Instructions to follow>
Write out the stretch of lines below that begins at the line with "Given: Click the 天眼一下 search button" and ends at the line with "Pin the Environment panel", including both, exactly as given and nothing more.

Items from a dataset
☆ ☆ ☆

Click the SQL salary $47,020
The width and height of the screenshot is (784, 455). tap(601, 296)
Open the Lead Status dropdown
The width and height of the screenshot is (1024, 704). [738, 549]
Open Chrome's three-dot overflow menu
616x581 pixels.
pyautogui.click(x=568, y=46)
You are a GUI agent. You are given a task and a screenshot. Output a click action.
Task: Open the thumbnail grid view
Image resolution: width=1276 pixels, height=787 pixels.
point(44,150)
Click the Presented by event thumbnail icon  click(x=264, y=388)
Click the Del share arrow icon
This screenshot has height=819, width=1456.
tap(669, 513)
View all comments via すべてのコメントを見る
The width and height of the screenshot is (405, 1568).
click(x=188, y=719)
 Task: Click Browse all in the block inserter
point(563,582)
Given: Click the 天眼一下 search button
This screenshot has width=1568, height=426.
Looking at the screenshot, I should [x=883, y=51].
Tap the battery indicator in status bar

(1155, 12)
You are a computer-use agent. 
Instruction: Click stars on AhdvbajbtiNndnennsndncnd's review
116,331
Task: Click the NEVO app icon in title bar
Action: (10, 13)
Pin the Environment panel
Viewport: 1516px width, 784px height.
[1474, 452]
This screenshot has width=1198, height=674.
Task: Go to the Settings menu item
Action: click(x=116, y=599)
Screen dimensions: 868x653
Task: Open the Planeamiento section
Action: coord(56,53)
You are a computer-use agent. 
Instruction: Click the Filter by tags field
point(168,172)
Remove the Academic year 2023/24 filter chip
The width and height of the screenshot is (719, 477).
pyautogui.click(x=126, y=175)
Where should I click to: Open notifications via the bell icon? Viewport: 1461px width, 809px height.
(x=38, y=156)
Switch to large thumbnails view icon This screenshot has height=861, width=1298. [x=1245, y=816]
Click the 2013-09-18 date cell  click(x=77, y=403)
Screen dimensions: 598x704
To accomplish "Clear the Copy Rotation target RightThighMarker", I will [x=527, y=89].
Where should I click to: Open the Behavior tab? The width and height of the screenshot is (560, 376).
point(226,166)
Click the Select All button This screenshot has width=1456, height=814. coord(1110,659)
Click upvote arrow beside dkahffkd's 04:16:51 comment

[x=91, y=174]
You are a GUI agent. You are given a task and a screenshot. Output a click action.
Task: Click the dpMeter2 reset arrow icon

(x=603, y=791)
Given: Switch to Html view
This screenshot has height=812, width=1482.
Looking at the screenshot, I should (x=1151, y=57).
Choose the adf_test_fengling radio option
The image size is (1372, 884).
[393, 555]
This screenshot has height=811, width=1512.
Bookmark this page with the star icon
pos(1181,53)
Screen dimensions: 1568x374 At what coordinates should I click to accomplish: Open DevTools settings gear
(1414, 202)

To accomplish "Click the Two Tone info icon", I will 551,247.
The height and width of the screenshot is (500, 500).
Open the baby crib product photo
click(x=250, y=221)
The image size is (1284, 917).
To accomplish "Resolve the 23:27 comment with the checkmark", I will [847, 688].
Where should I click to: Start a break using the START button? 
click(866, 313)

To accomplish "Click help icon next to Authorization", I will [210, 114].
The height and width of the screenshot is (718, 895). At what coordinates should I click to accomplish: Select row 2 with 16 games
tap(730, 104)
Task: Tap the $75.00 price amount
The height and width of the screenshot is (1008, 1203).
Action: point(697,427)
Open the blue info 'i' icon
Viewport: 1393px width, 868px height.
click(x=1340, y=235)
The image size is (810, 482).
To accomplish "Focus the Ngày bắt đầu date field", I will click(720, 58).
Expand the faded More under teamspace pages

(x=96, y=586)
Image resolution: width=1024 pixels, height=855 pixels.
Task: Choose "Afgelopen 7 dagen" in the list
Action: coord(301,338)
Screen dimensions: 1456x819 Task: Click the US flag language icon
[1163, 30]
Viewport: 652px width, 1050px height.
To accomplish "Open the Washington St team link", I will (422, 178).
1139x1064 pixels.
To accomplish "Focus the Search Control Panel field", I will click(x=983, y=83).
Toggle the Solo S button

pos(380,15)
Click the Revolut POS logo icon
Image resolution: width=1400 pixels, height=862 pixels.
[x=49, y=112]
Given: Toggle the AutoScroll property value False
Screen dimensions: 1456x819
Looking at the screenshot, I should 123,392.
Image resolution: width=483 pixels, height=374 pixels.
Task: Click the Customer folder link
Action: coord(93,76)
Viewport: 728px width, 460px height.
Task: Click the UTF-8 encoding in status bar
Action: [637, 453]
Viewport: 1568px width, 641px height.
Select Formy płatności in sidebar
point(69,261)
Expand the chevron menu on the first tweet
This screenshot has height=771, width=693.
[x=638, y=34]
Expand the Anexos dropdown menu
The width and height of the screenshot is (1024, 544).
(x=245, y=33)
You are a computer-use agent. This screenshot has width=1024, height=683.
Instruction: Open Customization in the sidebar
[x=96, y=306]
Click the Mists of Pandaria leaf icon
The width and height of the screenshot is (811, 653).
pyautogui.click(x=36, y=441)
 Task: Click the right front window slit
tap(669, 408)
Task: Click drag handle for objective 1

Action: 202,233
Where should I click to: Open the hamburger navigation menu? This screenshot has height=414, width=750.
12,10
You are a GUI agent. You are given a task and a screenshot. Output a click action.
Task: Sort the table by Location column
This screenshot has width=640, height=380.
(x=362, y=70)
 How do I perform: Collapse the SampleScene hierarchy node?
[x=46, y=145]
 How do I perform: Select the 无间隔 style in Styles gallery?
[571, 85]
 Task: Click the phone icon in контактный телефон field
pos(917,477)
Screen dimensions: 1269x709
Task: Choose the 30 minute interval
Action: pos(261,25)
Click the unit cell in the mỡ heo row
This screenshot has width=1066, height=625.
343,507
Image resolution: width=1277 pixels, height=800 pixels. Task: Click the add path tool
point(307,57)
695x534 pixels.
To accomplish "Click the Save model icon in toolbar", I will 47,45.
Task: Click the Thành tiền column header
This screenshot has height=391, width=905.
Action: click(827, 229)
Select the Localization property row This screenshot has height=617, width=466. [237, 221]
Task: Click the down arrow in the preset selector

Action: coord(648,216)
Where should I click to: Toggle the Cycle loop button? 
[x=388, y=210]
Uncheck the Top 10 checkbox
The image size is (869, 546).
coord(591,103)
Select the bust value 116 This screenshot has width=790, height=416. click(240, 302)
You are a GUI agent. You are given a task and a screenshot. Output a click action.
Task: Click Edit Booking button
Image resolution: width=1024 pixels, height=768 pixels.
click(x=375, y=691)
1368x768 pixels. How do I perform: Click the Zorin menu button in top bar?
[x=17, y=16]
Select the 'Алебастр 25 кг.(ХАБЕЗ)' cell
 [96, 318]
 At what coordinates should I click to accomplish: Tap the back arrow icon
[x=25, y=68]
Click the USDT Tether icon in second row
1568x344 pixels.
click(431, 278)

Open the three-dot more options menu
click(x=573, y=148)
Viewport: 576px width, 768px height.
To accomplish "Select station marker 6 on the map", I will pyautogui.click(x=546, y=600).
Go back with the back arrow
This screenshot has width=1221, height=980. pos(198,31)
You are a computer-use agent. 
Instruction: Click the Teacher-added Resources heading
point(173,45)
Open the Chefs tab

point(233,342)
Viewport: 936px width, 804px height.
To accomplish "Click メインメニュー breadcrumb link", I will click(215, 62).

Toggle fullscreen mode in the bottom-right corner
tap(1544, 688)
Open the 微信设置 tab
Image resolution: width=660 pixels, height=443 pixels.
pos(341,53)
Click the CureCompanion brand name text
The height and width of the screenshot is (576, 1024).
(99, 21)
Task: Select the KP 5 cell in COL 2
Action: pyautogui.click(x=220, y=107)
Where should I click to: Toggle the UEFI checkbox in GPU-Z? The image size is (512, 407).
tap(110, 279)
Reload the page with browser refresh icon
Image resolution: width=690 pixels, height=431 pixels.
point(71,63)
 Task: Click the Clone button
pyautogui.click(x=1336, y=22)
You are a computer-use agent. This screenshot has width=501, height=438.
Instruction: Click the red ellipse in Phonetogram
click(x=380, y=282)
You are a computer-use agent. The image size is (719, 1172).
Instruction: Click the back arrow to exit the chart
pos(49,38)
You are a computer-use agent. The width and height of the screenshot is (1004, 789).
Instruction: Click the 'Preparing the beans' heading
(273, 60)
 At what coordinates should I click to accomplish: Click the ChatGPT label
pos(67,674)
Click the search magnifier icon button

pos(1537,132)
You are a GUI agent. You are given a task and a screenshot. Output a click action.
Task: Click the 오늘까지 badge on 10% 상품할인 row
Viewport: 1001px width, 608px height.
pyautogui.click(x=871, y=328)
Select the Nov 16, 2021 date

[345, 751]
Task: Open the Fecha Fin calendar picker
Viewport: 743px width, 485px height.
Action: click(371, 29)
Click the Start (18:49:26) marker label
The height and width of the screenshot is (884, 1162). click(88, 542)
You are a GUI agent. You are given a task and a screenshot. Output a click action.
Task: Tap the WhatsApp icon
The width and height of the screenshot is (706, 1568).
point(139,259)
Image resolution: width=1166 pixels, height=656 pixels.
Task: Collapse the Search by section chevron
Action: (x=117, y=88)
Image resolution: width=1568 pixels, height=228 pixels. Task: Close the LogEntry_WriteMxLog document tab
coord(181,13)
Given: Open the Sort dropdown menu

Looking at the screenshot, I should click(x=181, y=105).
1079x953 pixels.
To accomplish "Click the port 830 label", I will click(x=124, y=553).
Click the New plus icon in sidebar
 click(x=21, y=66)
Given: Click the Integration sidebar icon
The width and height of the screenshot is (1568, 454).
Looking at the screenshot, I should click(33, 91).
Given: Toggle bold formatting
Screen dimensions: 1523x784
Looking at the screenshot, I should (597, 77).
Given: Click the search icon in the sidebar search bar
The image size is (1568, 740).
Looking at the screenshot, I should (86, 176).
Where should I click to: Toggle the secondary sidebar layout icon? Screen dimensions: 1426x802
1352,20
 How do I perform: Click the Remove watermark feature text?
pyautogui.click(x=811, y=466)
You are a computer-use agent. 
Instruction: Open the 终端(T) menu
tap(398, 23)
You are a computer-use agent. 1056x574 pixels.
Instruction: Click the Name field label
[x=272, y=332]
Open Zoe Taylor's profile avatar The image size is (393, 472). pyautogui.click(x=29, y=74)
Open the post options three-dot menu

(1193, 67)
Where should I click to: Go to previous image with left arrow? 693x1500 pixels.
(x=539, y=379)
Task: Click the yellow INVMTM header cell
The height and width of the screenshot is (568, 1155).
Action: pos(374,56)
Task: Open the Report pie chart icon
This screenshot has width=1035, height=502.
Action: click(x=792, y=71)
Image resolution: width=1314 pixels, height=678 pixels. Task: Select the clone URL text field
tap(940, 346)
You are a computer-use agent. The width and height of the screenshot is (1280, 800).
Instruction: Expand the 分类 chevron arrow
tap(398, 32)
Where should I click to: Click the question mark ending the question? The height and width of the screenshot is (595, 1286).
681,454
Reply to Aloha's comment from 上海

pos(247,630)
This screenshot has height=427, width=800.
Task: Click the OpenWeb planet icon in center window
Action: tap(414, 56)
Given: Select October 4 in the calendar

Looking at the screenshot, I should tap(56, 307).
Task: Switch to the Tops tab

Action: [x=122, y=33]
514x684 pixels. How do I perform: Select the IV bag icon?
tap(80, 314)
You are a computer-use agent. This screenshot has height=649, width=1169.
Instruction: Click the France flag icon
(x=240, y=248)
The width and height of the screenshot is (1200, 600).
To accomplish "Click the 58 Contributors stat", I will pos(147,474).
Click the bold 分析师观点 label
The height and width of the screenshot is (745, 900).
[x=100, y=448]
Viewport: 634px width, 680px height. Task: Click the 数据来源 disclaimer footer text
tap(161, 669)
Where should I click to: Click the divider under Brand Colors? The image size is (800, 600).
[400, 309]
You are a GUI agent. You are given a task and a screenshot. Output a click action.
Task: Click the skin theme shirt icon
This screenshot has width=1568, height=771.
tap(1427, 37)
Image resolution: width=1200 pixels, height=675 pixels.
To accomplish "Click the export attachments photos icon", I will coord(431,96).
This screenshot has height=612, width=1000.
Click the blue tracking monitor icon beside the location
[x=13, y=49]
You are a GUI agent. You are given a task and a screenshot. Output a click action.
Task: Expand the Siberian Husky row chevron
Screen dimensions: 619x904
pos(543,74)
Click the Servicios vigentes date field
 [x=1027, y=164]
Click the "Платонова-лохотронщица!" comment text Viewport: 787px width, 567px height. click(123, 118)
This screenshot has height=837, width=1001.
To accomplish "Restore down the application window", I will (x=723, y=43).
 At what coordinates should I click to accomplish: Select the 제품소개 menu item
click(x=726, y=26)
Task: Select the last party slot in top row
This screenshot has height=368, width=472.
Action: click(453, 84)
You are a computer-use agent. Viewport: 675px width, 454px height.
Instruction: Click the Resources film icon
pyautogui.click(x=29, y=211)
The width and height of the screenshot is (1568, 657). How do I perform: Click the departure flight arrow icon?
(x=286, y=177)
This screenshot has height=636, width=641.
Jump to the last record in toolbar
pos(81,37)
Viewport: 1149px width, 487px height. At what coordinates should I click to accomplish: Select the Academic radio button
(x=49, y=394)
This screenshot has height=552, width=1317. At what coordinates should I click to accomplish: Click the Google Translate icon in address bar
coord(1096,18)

☆ ☆ ☆

Solution to this task>
Given: Click the 天眼一下 search button
This screenshot has width=1568, height=426.
Looking at the screenshot, I should [x=883, y=51].
Tap the battery indicator in status bar

(1155, 12)
You are a computer-use agent. 
Instruction: Click stars on AhdvbajbtiNndnennsndncnd's review
116,331
Task: Click the NEVO app icon in title bar
Action: (10, 13)
Pin the Environment panel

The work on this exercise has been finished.